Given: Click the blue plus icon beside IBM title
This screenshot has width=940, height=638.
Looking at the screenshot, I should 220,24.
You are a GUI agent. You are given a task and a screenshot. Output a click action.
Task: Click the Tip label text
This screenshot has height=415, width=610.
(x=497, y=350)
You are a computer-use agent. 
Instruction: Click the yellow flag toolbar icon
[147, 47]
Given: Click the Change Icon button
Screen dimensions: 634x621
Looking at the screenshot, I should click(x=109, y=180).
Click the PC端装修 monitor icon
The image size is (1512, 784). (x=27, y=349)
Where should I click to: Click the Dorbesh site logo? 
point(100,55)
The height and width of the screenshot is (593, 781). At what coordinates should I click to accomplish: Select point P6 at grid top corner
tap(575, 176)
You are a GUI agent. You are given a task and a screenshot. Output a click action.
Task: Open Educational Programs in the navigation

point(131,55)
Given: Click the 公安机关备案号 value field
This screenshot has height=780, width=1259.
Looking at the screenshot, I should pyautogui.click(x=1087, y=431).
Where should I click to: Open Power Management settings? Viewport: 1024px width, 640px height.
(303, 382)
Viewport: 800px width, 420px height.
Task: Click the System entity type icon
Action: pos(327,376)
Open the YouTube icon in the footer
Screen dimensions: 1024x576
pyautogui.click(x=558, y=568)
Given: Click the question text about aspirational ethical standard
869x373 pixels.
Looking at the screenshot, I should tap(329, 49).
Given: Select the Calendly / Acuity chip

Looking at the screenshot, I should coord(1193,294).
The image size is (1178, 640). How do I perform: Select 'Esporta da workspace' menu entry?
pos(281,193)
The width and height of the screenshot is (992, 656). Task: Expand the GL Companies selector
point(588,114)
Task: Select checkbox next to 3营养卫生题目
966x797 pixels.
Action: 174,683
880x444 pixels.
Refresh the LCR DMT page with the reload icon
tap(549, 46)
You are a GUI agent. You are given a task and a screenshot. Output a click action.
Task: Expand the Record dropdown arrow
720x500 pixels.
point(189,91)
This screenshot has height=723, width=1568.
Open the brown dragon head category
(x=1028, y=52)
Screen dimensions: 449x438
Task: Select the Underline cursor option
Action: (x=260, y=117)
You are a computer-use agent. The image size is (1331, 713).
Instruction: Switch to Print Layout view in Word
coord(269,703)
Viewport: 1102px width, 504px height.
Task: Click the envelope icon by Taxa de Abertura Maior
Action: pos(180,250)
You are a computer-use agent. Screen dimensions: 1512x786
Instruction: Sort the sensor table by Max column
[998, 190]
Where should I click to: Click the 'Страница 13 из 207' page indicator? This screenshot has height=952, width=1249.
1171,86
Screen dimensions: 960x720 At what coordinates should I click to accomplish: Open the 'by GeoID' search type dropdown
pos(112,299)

EXERCISE BRIEF -
Could you return all lines from the data above that contain the string "text"?

ANSWER BOX -
Task: Click the Tip label text
Given: Click the question text about aspirational ethical standard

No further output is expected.